Especially on Australian shores, where the majority population is white, Black artists have an added layer of precarity when it comes to their performances. 

At both Tyler the Creator's Splendour in The Grass and Sydney shows, he’d intermittently stop to ask “Where all the n——— at? There’s one, there’s another,” before exclaiming how white the audience was. In a TikTok at a show in Perth he can be heard saying “Brisbane feels racist as fuck.”

At Kendrick Lamar’s recent Australian shows, the n-word was muted from several of his songs. The intent was clear: to stop the majority white audience from singing along. 

While Banks’ controversies haven’t shed the most positive light on her career – and I’d be remiss to not mention that she has had a contentious history with fans including being accused of transphobia and at numerous times storming off stage – we now live in an era where musicians are restructuring the narrative of the fan/musician relationship. There is no longer an obligation to fulfil the needs of the audience in favour of their own personal wellbeing, as exemplified by the flurry of cancelled shows in the last few years as artists set their own mental health and wellbeing as priority.

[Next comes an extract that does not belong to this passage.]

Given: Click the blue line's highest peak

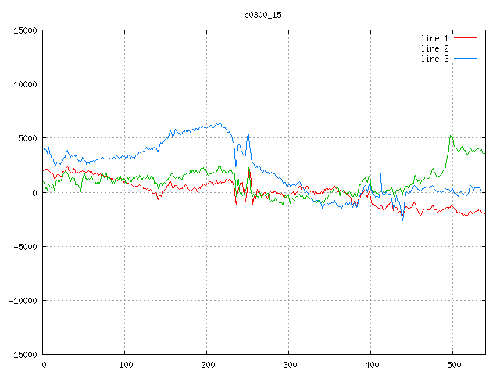Looking at the screenshot, I should 220,123.
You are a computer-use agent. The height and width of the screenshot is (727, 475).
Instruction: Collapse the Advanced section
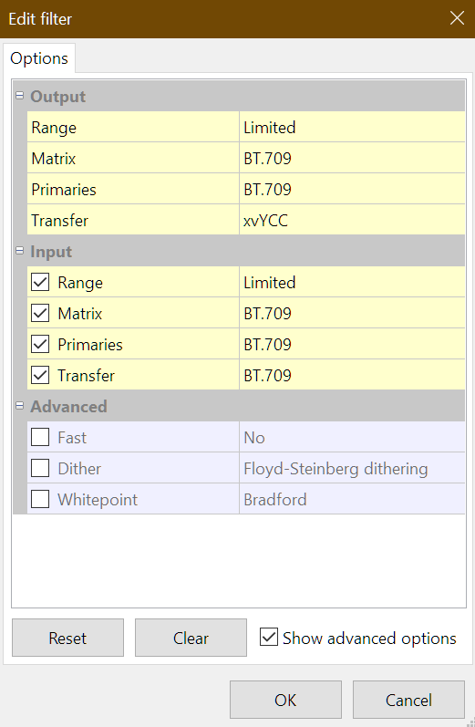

“I’ve had enough humiliation, I’ve had enough with the fucking media lying on me and all this other shit and I’m not taking the risk and I’m not sorry about it. I’m a beautiful Black woman and I’m not about to get in front of some audience of white people for them to be throwing shit at me,” Banks said in her Instagram post.

“I’m too far away from home. I’m already a little stressed out and I’m not trying to get in trouble in a foreign country. Brisbane, ya’ll just going to have to take the L and smoke it.”